Chemical and physical data
- Formula: C_{26}H_{25}N_{5}O_{3}
- Molar mass: 455.518 g·mol^{−1}
- 3D model (JSmol): Interactive image;
- SMILES C=CC(=O)N1CCC[C@H](C1)N2C3=C(C(=NC=C3)N)N(C2=O)C4=CC=C(C=C4)OC5=CC=CC=C5;
- InChI InChI=1S/C26H25N5O3/c1-2-23(32)29-16-6-7-19(17-29)30-22-14-15-28-25(27)24(22)31(26(30)33)18-10-12-21(13-11-18)34-20-8-4-3-5-9-20/h2-5,8-15,19H,1,6-7,16-17H2,(H2,27,28)/t19-/m1/s1; Key:KOEUOFPEZFUWRF-LJQANCHMSA-N;

= Tolebrutinib =

Chemical compound

Tolebrutinib, sold under the brand name Cenrifki, is a medication used for the treatment of multiple sclerosis. It is a Bruton's tyrosine kinase inhibitor. It is taken by mouth.

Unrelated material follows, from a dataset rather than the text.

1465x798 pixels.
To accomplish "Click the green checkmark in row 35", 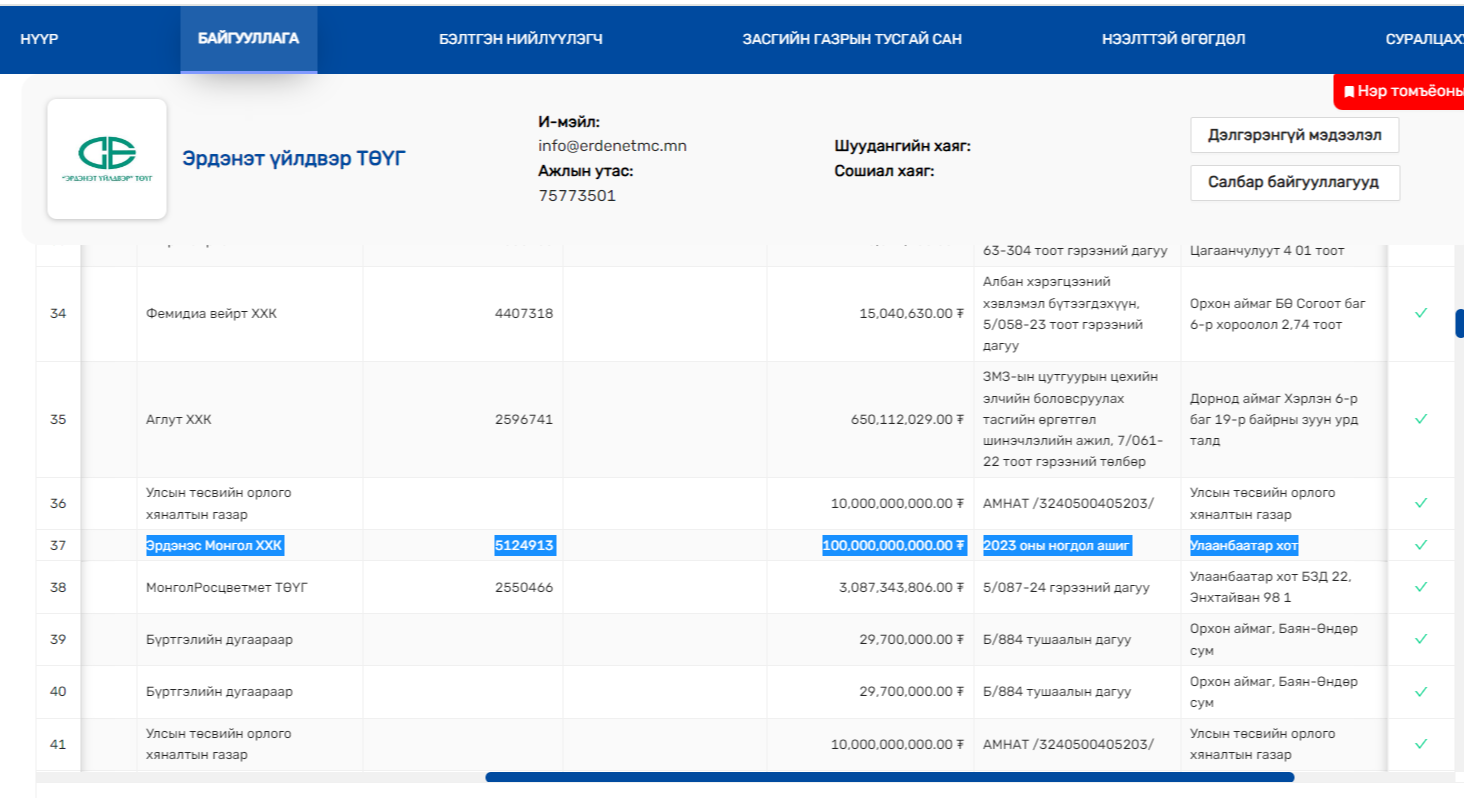I will [1420, 419].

Tolebrutinib was authorized for medical use in the European Union in June 2026.

== Medical uses ==
Tolebrutinib is indicated for the treatment of adults with secondary progressive multiple sclerosis without relapses in the last two years.

== Society and culture ==
=== Legal status ===
In April 2026, the Committee for Medicinal Products for Human Use of the European Medicines Agency adopted a positive opinion, recommending the granting of a marketing authorization for the medicinal product Cenrifki, intended for the treatment of multiple sclerosis. The applicant for this medicinal product is Sanofi Winthrop Industrie. Tolebrutinib was authorized for medical use in the European Union in June 2026.

=== Names ===
Tolebrutinib is the international nonproprietary name.

Tolebrutinib is sold under the brand name Cenrifki.